One thing I did find out - I was trying to create an account named Share for file sharing on my network. I discovered that "Share" already exists, but it does not show up on any user account listing.

More suggestions? (Haven't even got to Win 7 and XP sharing yet ;-} )


----------



## i MaRk i (Dec 29, 2009)

*Re: Creating a user account*

Hi-

Try command prompt:

Press Start | type: "cmd" | press CTRL+Shift+Enter (to run cmd as administrator)

At the prompt type:

net user "user-name-here" /add

If you want to make it administrator:

net localgroup administrators "user-name-here" /add

Regards,

Mark


----------



## Wand3r3r (Sep 17, 2010)

*Re: Creating a user account*

That is strange.

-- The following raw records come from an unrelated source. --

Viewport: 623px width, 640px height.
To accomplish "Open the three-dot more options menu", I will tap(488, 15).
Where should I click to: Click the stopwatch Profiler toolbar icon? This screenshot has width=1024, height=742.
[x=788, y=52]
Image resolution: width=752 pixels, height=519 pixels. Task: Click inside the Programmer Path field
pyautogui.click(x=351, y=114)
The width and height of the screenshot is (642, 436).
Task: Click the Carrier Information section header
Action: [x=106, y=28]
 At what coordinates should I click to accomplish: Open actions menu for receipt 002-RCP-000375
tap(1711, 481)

Are you logged in under an admin account to create this user?


----------



## Dooby (May 12, 2011)

*Re: Creating a user account*

Hi i_MaRk_i - Tried the control prompt but it gives "System error 5 has occured. Access is denied.

And to Wand3r3r, yes I'm logged in as administrator.

I tried creating another account with a different name and it let me create it. It seems to be tied in with "share" already an account, but "share" doesn't show up anywhere that would allow me to edit, etc. it.

Thanks again, all


----------



## jcgriff2 (Sep 30, 2007)

*Re: Creating a user account*

Are you logged onto the accountactually named "Administrator"?

Try another account name - share1, share2, etc...

Regards. . . 

jcgriff2

`


----------



## Dooby (May 12, 2011)

*Re: Creating a user account*

jcgrif2 - 
No, I'm logged in as owner (which I modified to Don to try to make things simpler - HA).

But I think I just stumbled in the problem -- the check box for "User must enter a name..." was not checked. Checking it made "Share" show up in list of users.

Although I do have a problem with the error message about special characters. It should have told me that the user account already exists. 

My next problem is getting XP Home and Win 7 Home Premium to play nice with each other. So far, they are both in a snit...

THANKS FOR ALL SUGGESTIONS AND IDEAS!!!


----------



## jcgriff2 (Sep 30, 2007)

*Re: Creating a user account*

You're very welcome.

Glad you got it sorted out.

Regards. . .

jcgriff2

`


----------